* [DOCUMENT]:
Background
Chris Savage is the CEO and co-founder of Wistia. We talked with Chris about the gross margins and pricing models we can expect to see from AI video companies like HeyGen and Synthesia, the commodization of the infrastructure players enabling AI video, and how AI-generated videos will change the volume and frequency with which businesses create video.
Questions
- What’s the big use case that you see driving adoption of AI avatars or talking head videos?
- How do you expect AI talking heads, text-to-video and video editing via editing text to impact the overall volume and frequency of video content creation by businesses? How does that affect the video hosting business?
- Being able to have your videos instantly translated into dozens of languages has become a key selling point for AI avatar platforms. Can you talk about how big of an impact translation will have as a feature? What use case do you see it being most useful for—marketing, sales, learning & development, etc?
- What do you anticipate the gross margins to be for AI talking head video platforms? How do the margins compare to traditional video hosting, factoring in the additional cost of AI models and compute for the AI avatars, plus translation, transcription and more?
- You're saying that it makes the most sense for us to end up where e.g. the sales and marketing AI avatar experience lives in HubSpot, the customer service experience lives in Intercom, maybe the ecommerce one lives in Shopify.

* [COMPLETE THE FOLLOWING]:
[1] For each statement, say yes or no to whether it agrees with the interview page, and quote the exact words of the page that settle it. (a) Chris Savage is a co-founder of Wistia. (b) The conversation covered the gross margins and pricing models expected from AI video companies. (c) The page names Intercom as the likely home of the ecommerce experience.
[2] Please copy everything in the interview page from "- You're saying" down to "lives in Shopify.".
The entries aren't needed for anything here.

* [MATERIAL]:
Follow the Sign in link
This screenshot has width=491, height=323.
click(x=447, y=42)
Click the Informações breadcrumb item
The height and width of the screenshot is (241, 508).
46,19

* [RESULTS IN ORDER]:
[1]
(a) Yes: "Chris Savage is the CEO and co-founder of Wistia."
(b) Yes: "We talked with Chris about the gross margins and pricing models we can expect to see from AI video companies like HeyGen and Synthesia"
(c) No: "maybe the ecommerce one lives in Shopify."

[2]
- You're saying that it makes the most sense for us to end up where e.g. the sales and marketing AI avatar experience lives in HubSpot, the customer service experience lives in Intercom, maybe the ecommerce one lives in Shopify.